Documented cases of humans killed by wolves in North America are very rare––until 10 years ago, there were no documented cases whatsoever. Despite the true numbers, wolves remain a terrifying, man-eating monster in the minds of many––an image that “The Grey” hardly helps.

“What’s problematic about this, from a philosophical standpoint, is here we have wolves in North America trying to make a comeback,” said Hutchison. “It’s already controversial and now this is just . . . the producers or screenwriters, I don’t think they have any political agenda, I’d be surprised if they even care that much. It packs theaters. But it has the negative side effect of giving people a false idea of what wolves are. The public is already vastly ignorant of the natural world.”

Visiting Assistant Professor of Rhetoric and Media Studies Patrick Belanger, who recently discussed the film in his Environmental Communication course, offered similar sentiments regarding the likelihood of the scenario.

“If you happened to crash in northern British Columbia in the winter, you’re more likely to die from, first of all, the plane crash, second of all, from sheer cold and exposure and hunger,” said Belanger. “It is exceedingly unlikely that a wolf will eat you. We were also discussing the fact that the director of this movie is Ridley Scott. Do you know Ridley Scott? He did ‘Aliens.’ In ‘The Grey,’ aliens and wolves serve the exact same purpose––they’re a stand-in for a primeval fear of predators and monsters, so you could as easily have aliens instead of wolves in this depiction. The key motivating factor is that wolves are somehow sexy, if you had hippopotamuses chasing someone in the Sahara Desert, it wouldn’t be as exciting, but you’re more likely to be killed by a hippopotamus than a wolf.”
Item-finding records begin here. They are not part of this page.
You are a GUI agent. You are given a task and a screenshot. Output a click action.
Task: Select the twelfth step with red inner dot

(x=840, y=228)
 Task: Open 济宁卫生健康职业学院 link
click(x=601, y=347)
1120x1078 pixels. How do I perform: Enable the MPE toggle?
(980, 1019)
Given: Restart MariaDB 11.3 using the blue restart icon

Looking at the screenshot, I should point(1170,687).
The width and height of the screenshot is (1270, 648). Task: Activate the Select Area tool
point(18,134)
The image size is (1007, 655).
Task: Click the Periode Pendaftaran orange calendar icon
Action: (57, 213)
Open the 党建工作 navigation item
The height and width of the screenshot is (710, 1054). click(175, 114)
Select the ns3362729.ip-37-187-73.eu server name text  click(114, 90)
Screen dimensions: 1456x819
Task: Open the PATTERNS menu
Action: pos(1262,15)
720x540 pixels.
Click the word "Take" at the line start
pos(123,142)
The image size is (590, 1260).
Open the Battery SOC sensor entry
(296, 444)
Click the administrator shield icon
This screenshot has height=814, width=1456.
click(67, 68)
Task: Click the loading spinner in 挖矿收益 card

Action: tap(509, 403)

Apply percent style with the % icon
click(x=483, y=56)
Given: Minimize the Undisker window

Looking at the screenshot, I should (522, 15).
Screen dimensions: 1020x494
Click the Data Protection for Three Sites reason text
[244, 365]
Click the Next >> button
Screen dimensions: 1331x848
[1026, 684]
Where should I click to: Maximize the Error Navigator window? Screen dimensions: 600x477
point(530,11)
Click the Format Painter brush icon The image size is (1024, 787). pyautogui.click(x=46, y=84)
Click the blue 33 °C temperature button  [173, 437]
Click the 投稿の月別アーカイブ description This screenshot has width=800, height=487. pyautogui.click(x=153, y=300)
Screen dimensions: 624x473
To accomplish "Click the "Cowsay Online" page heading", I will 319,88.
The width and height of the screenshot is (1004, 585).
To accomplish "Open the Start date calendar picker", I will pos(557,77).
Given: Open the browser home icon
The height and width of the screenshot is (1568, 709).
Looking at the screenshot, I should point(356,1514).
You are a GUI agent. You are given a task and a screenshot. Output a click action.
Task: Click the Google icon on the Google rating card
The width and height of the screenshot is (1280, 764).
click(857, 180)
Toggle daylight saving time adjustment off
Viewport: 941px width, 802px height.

Sophomore Ann Chen, founder of Whitman’s Film Production Club, addressed the complex relationships between filmmakers’ artistic license, political responsibility and the audience’s perception of reality.

“I do not think a filmmaker has an obligation to present issues of current political sensitivity with accuracy,” wrote Chen in an email. “If filmmakers are confined to produce ‘accurate’ films, then we may all be watching documentary films rather than having the options of seeing creative, imaginative movies. Moreover, even documentary films are not completely ‘accurate’ because every shot is consciously chosen by the director, with a clear subjective message from start to finish. Also, I don’t think ‘The Grey’ is meant to be a propaganda film that aims toward making people think a certain way. [The] audience has to think for themselves, and it is their responsibility to distinguish fiction from nonfiction, facts from opinions and story from reality.”

However, when audiences fail to remain critical, Hollywood demonizations of predator species can lead to unfortunate side effects for conservation efforts. Belanger discussed the potential implications of negative misconceptions regarding gray wolves for the species’ tenuous recovery.

“This week, the Oregon House of Representatives’ Natural Resources Committee passed a bill that would allow the killing of wolves in response to the repeated killing of livestock. One need only look to the example of ‘Jaws’ and its correlation with the mass slaughter of global shark populations to appreciate the possible implications of an inaccurate, yet popularized representation of a species,” said Belanger.

Hutchison remained unmoved by the film’s sensationalizing and star power.

“It’s a stupid, stupid movie and I refuse to go see it,” he said.